Species Differences in Renal Development and Associated Developmental Nephrotoxicity

The developing kidney is sensitive to both morphological and functional disturbances during the gestational and postnatal phases of growth and differentiation. Exposure to drugs or chemicals during these critical windows of renal development can result in aplasia, dysplasia, polycystic kidney disease, hydronephrosis, or other features characteristic of nephrotoxicity, including tubule dilation, necrosis, or mineralization. Functional effects can occur without associated morphological abnormalities.
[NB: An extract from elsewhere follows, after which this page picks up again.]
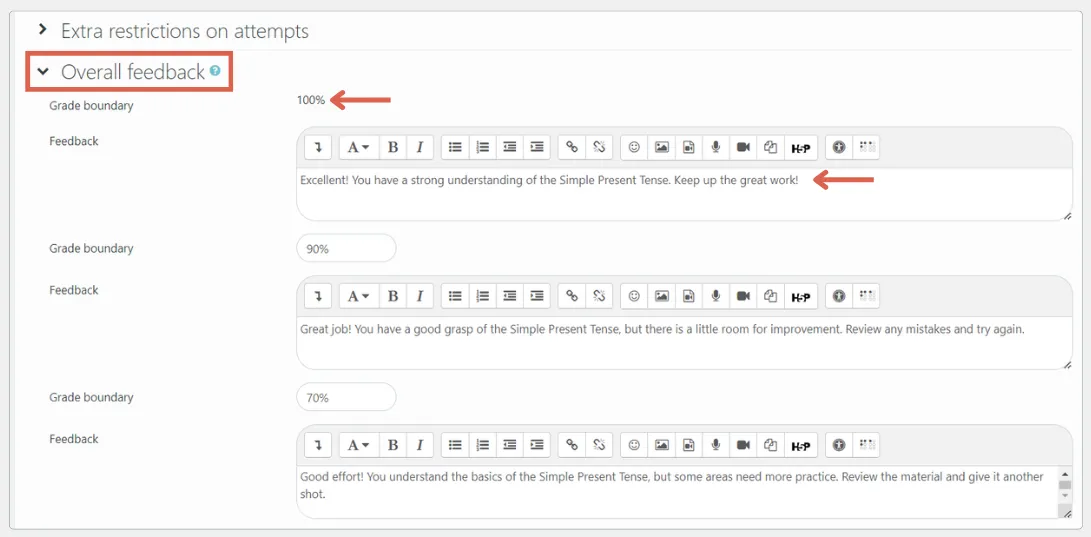The width and height of the screenshot is (1091, 537).
Task: Click italic in the 90% feedback editor
Action: tap(420, 296)
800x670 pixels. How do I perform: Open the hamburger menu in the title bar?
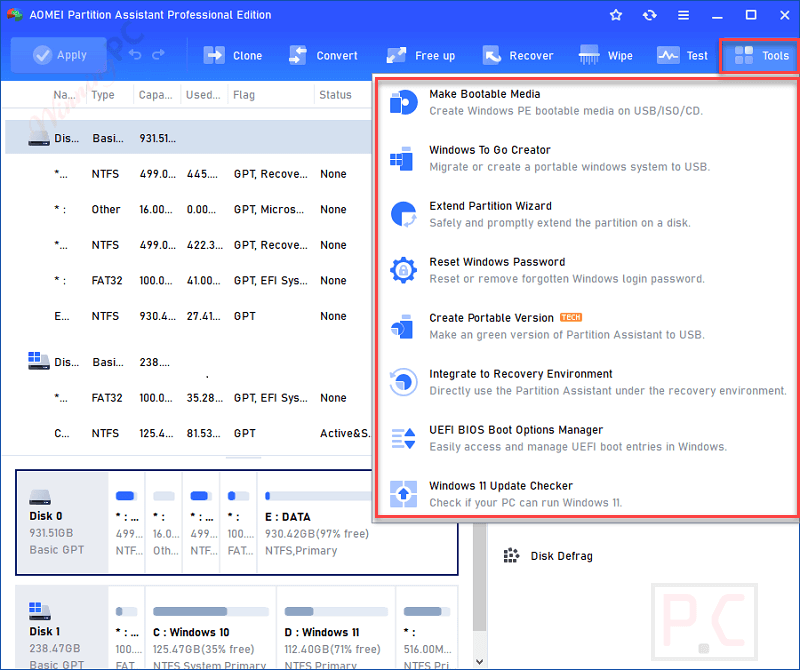683,15
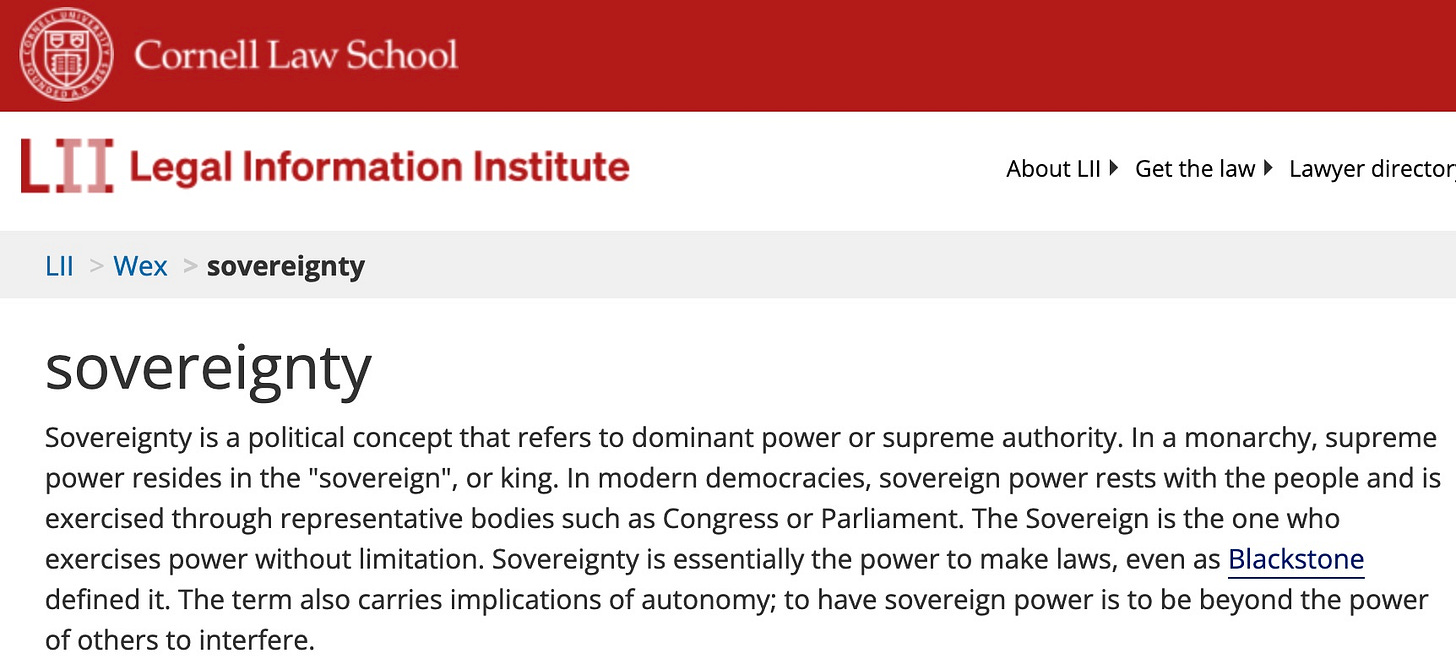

Differences in the timing of nephrogenesis and morphologic renal development among species help to explain specific phenotypes of various gestational and postnatal teratogens and nephrotoxins. Functional maturation follows anatomical maturation, but important differences in maximally achieved glomerular filtration rate, concentrating ability and acid-base equilibrium between species makes comparison of these timings critical for accurate and consistent translation of laboratory animal toxicity data to the human clinical experience. Species and age dependent differences in the maturation of kidney transporters, renal xenobiotic metabolism and renal blood flow can have a profound effect on the toxicity profiles of agents and marked differences in the tolerability based on age. Advances in the understanding of the genetics of inherited renal diseases and the underlying cellular and molecular pathogenesis of renal developmental anomalies has helped provide mechanistic understanding of many teratogenic and perinatal nephrotoxic agents. Investigative studies have provided important translational and mechanistic information for assessing human pediatric nephrotoxic potential. Birth Defects Research 109:1243-1256, 2017. (c) 2017 Wiley Periodicals, Inc.